Nach den Feststellungen des LG stieß A als Fahrer eines Pedelecs, einem Fahrrad mit zuschaltbarem Elektromotor mit Nenndauerleistung von 250 Watt, der das Fahrrad ohne Trittleistung bis 6 km/h und mit Treten bis zu 25 km/h (mit-)antrieb, mit einer Fahrradfahrerin zusammen. Nach den weiteren Feststellungen des LG hatte A bei dem Zusammenstoß eine maximale BAK von 1,59 Promille. Die Beweise reichten indes nicht für die Annahme aus, A sei deshalb alkoholbedingt nicht mehr zum Führen des Fahrzeugs in der Lage gewesen. Das AG und LG sprachen A frei. Sie gingen auf Grundlage von § 1 Abs. 3 StVG davon aus, dass das Pedelec nicht als Kraftfahrzeug einzustufen und für die Beurteilung der absoluten Fahruntüchtigkeit der für Fahrradfahrer geltende Grenzwert von 1,6 Promille zugrunde zu legen war. Hiergegen wandte sich die StA mit ihrer auf die Sachrüge gestützten Revision, die auch von der GenStA vertreten wurde.

Entscheidung

Das OLG verwarf die Revision der StA als unbegründet. Der Freispruch sei zu Recht ergangen. Hinsichtlich fahrlässiger Trunkenheit im Verkehr (§ 316 Abs. 1 StGB) komme es darauf an, ob Pedelec-Fahrer bereits ab einer BAK von 1,1 Promille absolut fahruntüchtig seien, sodass sie auch ohne weitere Beweiszeichen als unwiderleglich ungeeignet zum Führen des Pedelecs anzusehen seien. Ein dahingehender Erfahrungssatz bestehe indes derzeit nicht.

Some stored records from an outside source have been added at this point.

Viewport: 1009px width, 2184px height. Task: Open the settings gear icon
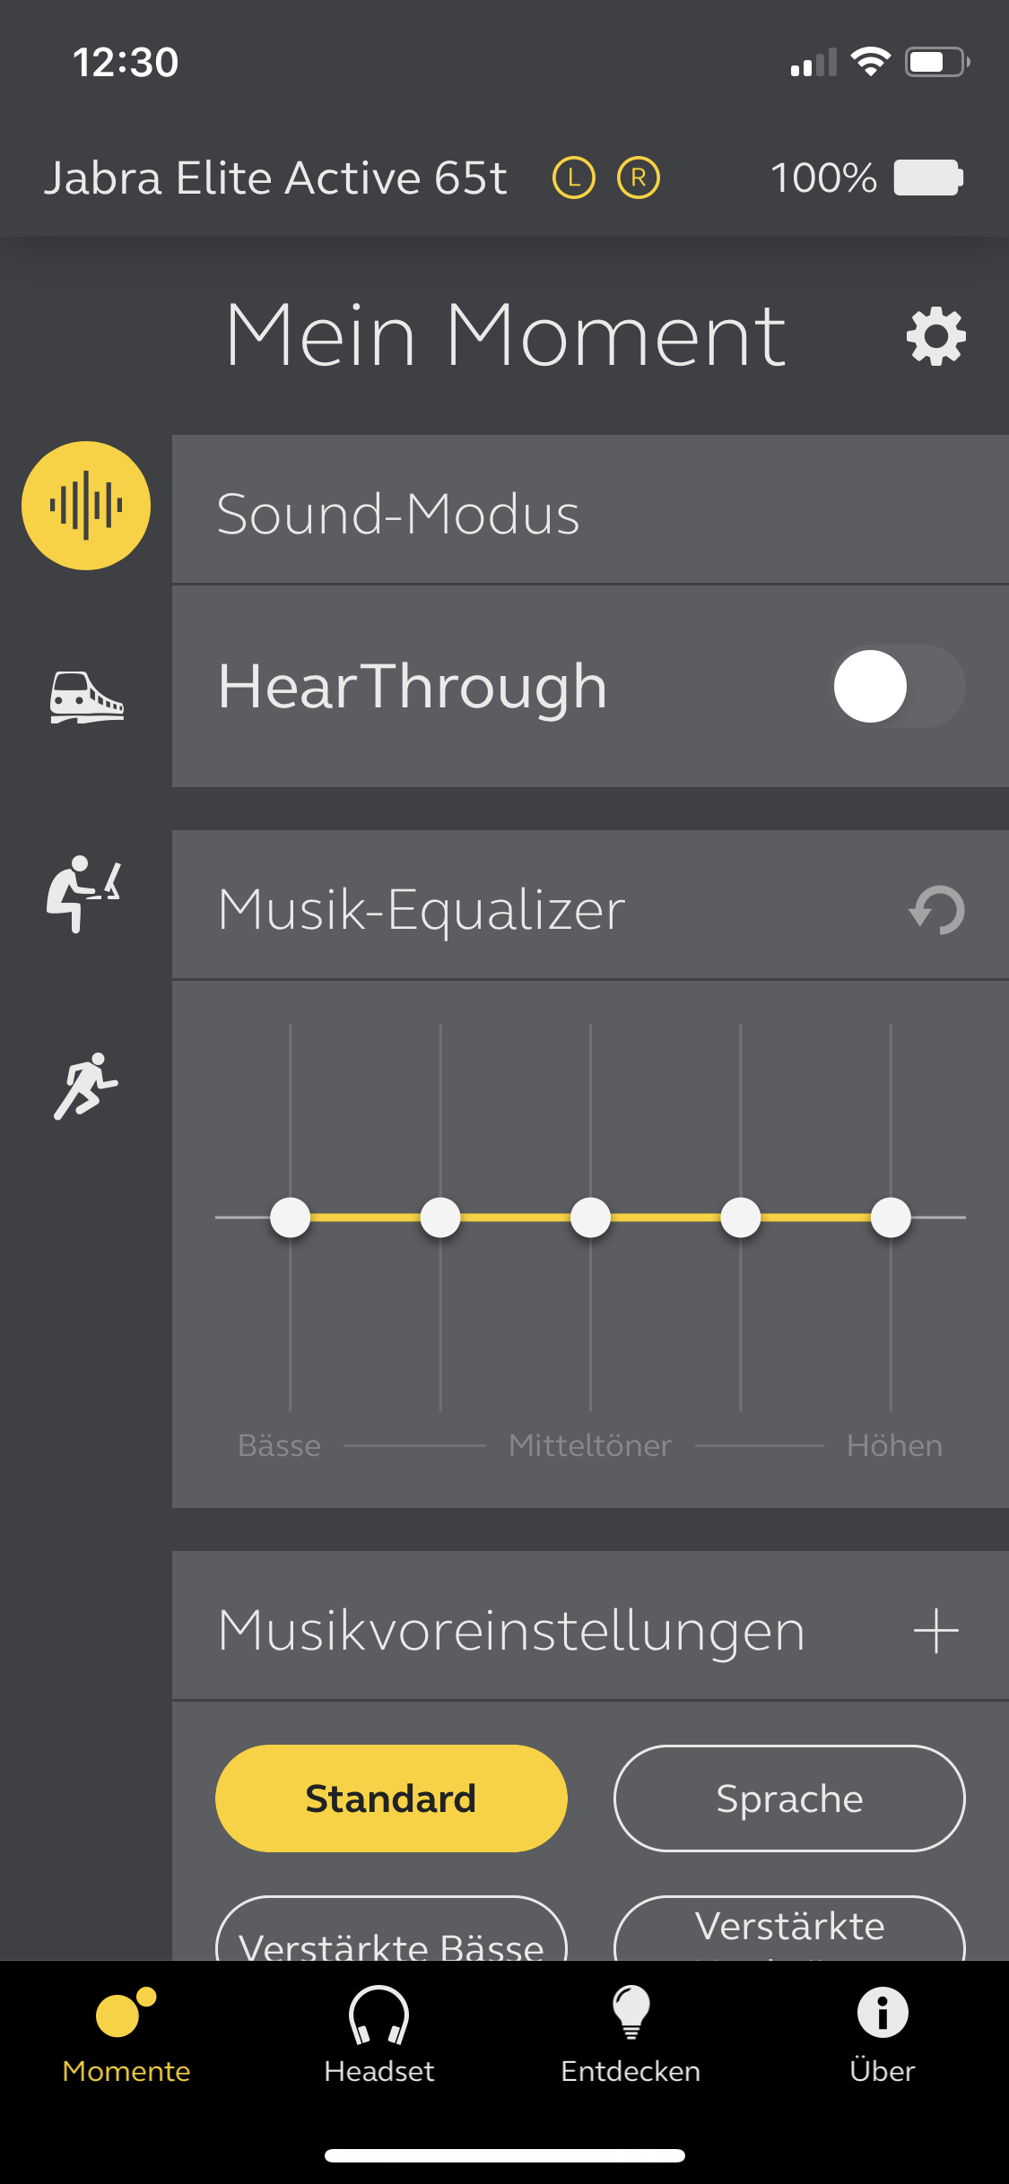click(935, 337)
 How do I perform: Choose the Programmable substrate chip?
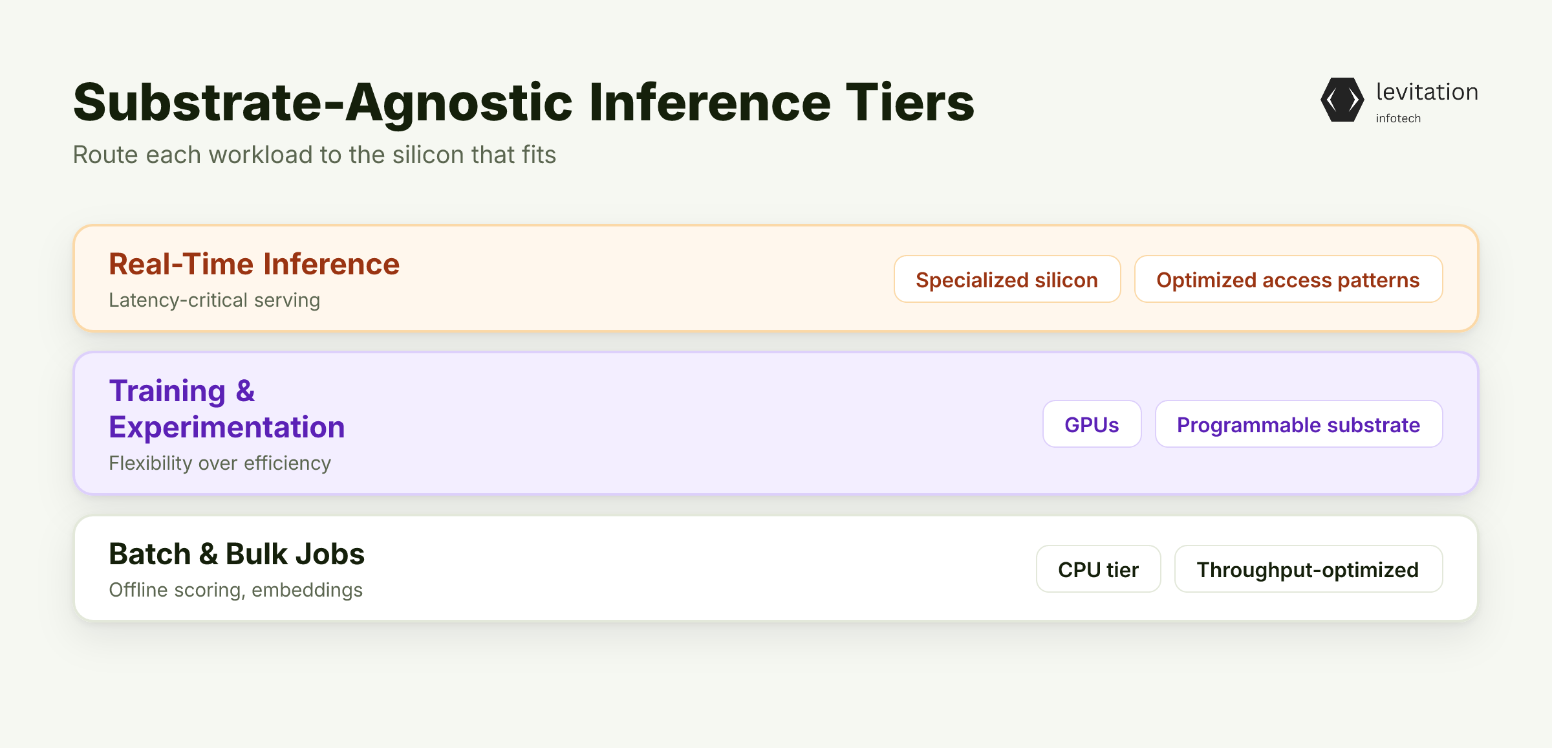tap(1299, 424)
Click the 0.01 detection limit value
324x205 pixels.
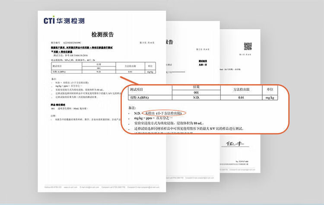click(241, 97)
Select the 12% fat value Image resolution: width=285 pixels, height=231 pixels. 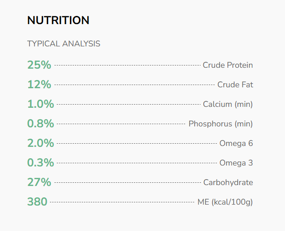click(39, 85)
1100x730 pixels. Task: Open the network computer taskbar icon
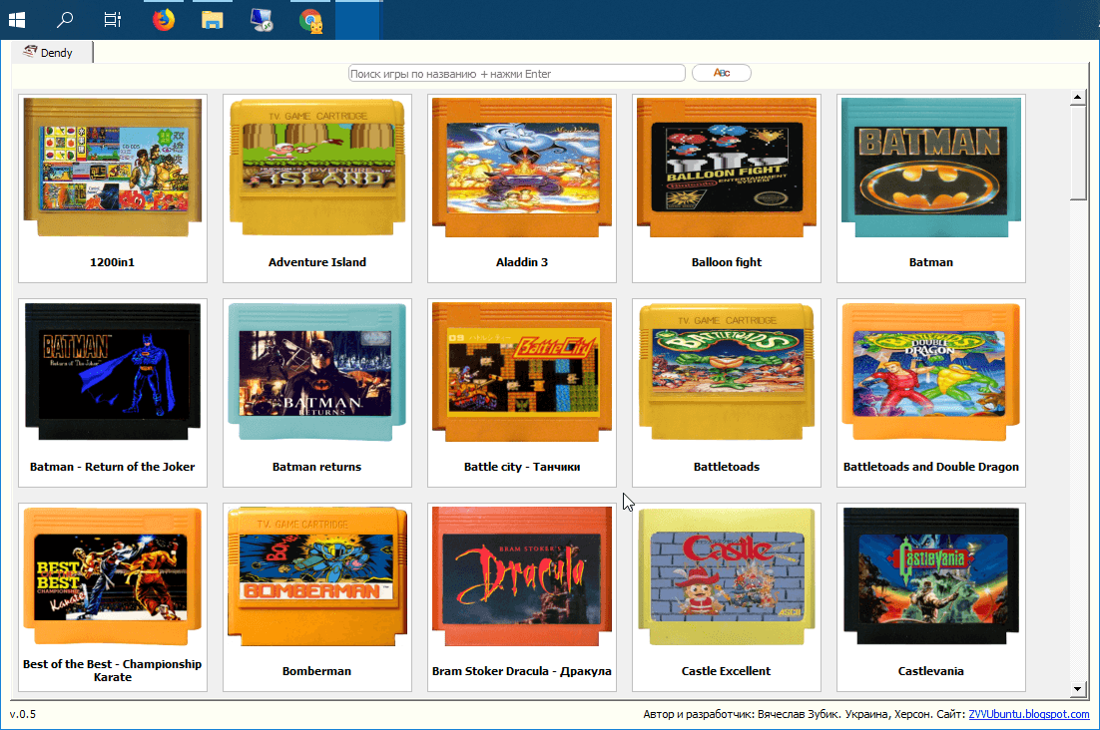tap(261, 20)
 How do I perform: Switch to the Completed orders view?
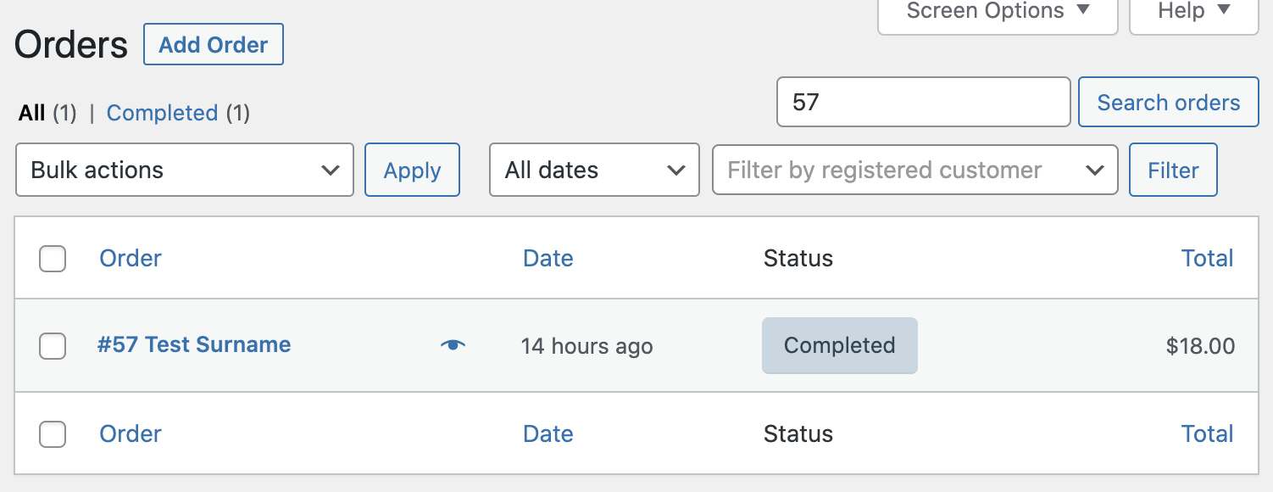click(x=164, y=112)
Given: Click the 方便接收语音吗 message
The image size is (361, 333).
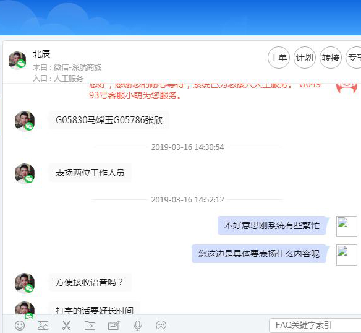Looking at the screenshot, I should (90, 282).
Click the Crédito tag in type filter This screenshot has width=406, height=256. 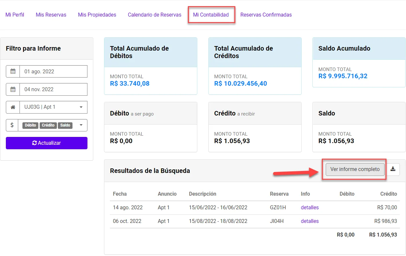[48, 125]
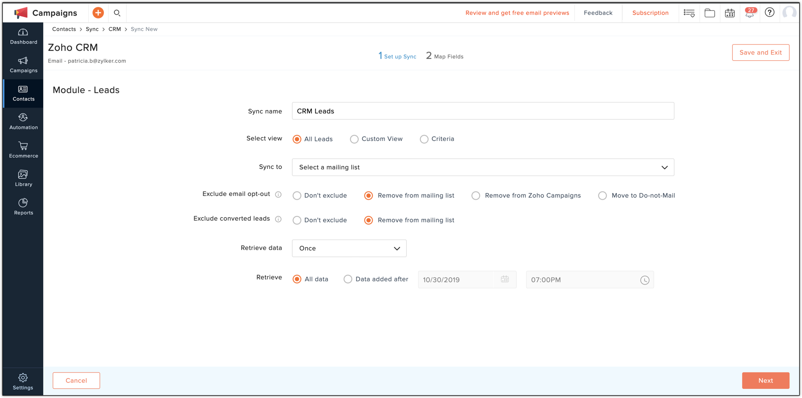802x398 pixels.
Task: Open the folder icon in header
Action: 710,13
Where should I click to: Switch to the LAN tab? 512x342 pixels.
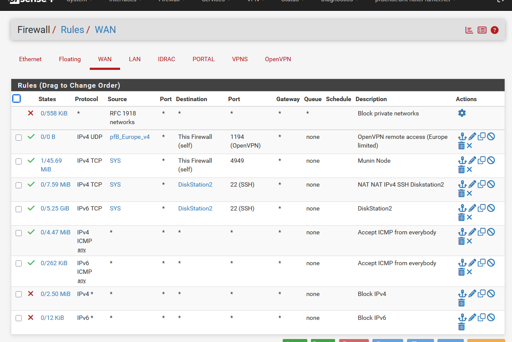point(134,59)
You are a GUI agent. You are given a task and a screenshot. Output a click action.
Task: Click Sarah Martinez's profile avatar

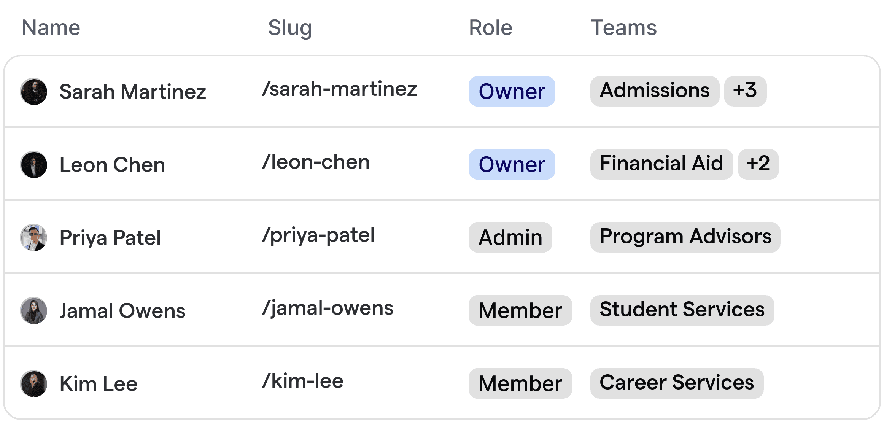33,91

Der für Kfz-Führer geltende Grenzwert von 1,1 Promille sei schon deshalb nicht auf Pedelec-Fahrer übertragbar, weil es sich bei Pedelecs nicht um Kfz im strafrechtlichen Sinne handele. Der rechtlichen Ausnahme von Pedelecs aus dem straßenverkehrsrechtlichen Kfz-Begriff gemäß § 1 Abs. 3 StVG komme auch entscheidende Bedeutung im Strafrecht zu. Es sei allgemein anerkannt, dass straßenverkehrsrechtliche Begrifflichkeiten wegen des gleichen Schutzzwecks der Verkehrssicherheit auch bei der Auslegung von Strafrechtsnormen, die den Straßenverkehr betreffen, heranzuziehen seien. Es entspreche daher ganz überwiegender Auffassung, dass der strafrechtliche Kfz-Begriff entsprechend der Legaldefinition im StVG zu bestimmen sei. Auch die Gesetzesbegründung für die Einfügung der Ausnahme in § 1 Abs. 3 StVG lege eine vereinheitlichende Auslegung des Kfz-Begriffs über den gesetzlichen Anwendungsbereich des StVG hinaus nahe. Ferner sprächen systematische Erwägungen für dieses Auslegungsergebnis, da die straßenverkehrsrechtliche Ahndung des Führens von Kfz unter Alkoholeinfluss (§ 24a StVG) nach der eindeutigen Regelung in § 1 Abs. 3 StVG auf Pedelecs keine Anwendung finde. Den gleichgerichteten strafrechtlichen Regelungen einen anderen Kfz-Begriff zugrunde zu legen, erscheine systemwidrig.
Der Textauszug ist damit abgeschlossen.